"The Refrigerator Picture"

It was just a photograph, used to announce my daughter's adoption. So why did it spur such a big reaction?

Grace, and the photograph that started it all

Looking back, it seems appropriate that I “met” my daughter by means of a photograph. For weeks I stared at the picture sent by my adoption agency, slowly falling in love with that chubby little face and Don King hairdo. “How could you fall in love with an image in a picture?” I remember thinking. But I did.

Because I’m a professional photographer, I can comfortably say that the baby girl in the picture, whom I adopted from Vietnam, was the most-photographed child on either side of the world during our first year together as a family.

Not only did I document Grace’s typical firsts — first haircut, first steps — there was also every new outfit she wore, every fraction of an inch of hair growth, everything she put into her mouth. Everywhere we went, the camera came with us, packed in the diaper bag, along with the wipes, bottle, and snacks.

Picture Perfect

Several months into parenthood, I decided it was time to send out a formal adoption announcement. Enough of the candid, photojournalistic snapshots of her every waking and sleeping moment! It was time for Grace’s first professional photo shoot. Yes, Mr. DeMille, she was ready for her close-up.

I set up a red backdrop and several lights, dressed Grace in the ao dai (a long silk shirt and matching pants, a traditional outfit in Vietnam) and hat with a long fake braid that I’d picked up on my adoption trip. I propped her up on some pillows on the dining table and shot roll after roll, until my little star grew weary.

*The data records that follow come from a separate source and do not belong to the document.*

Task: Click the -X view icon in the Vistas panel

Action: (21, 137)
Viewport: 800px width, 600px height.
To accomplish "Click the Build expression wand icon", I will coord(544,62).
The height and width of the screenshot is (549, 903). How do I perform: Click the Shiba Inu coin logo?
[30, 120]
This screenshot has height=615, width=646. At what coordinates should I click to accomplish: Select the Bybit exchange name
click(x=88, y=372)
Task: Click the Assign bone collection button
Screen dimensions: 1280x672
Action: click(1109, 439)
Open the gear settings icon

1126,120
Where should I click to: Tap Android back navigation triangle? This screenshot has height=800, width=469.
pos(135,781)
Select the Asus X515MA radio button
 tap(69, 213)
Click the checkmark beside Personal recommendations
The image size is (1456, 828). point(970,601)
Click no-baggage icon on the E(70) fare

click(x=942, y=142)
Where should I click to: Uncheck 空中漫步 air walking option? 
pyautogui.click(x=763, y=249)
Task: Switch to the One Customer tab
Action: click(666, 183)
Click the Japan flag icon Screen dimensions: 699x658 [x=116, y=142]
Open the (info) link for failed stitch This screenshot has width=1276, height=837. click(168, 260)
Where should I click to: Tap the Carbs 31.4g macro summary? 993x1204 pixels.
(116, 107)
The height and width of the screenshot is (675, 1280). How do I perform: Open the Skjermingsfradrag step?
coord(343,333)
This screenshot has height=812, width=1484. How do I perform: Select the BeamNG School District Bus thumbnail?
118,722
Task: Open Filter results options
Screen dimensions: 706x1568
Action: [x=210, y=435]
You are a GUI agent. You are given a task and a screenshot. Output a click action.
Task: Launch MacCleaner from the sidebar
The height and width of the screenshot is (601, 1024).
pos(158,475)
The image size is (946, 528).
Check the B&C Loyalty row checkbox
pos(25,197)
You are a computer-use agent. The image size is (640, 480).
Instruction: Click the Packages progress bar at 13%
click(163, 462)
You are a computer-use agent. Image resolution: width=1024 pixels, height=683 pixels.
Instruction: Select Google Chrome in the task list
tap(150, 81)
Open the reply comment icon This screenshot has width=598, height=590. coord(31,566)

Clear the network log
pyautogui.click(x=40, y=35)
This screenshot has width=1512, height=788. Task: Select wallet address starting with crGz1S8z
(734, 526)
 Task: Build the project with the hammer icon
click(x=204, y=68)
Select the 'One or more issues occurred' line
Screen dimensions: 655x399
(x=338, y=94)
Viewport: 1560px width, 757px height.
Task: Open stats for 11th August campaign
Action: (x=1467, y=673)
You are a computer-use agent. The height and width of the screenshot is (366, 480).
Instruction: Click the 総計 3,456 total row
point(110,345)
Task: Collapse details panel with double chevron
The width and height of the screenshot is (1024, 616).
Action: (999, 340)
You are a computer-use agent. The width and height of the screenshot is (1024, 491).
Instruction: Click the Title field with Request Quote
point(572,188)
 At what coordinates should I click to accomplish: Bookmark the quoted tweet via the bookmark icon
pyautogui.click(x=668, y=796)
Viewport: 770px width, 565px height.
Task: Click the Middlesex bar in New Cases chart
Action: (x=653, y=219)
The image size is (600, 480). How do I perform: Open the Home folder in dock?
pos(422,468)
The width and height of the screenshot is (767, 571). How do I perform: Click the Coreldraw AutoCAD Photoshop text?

A friend used one of the portraits to create a beautiful announcement. I must have sent it to anyone I had ever met. I gave my mother a batch, and she sent one to everyone she had ever met, too, including the doctor she sees for her arthritis, the woman who styles her hair, and all the people she volunteers with at a local charity organization.

The photo soon made its way to Subzero, GE, and Maytag refrigerator doors everywhere. While I wouldn’t claim that it was the “it” poster of the decade, like that famous Farrah Fawcett pinup when I was growing up, it’s no exaggeration to say that hundreds of people saw Grace just about every time they went to get a drink from their kitchen.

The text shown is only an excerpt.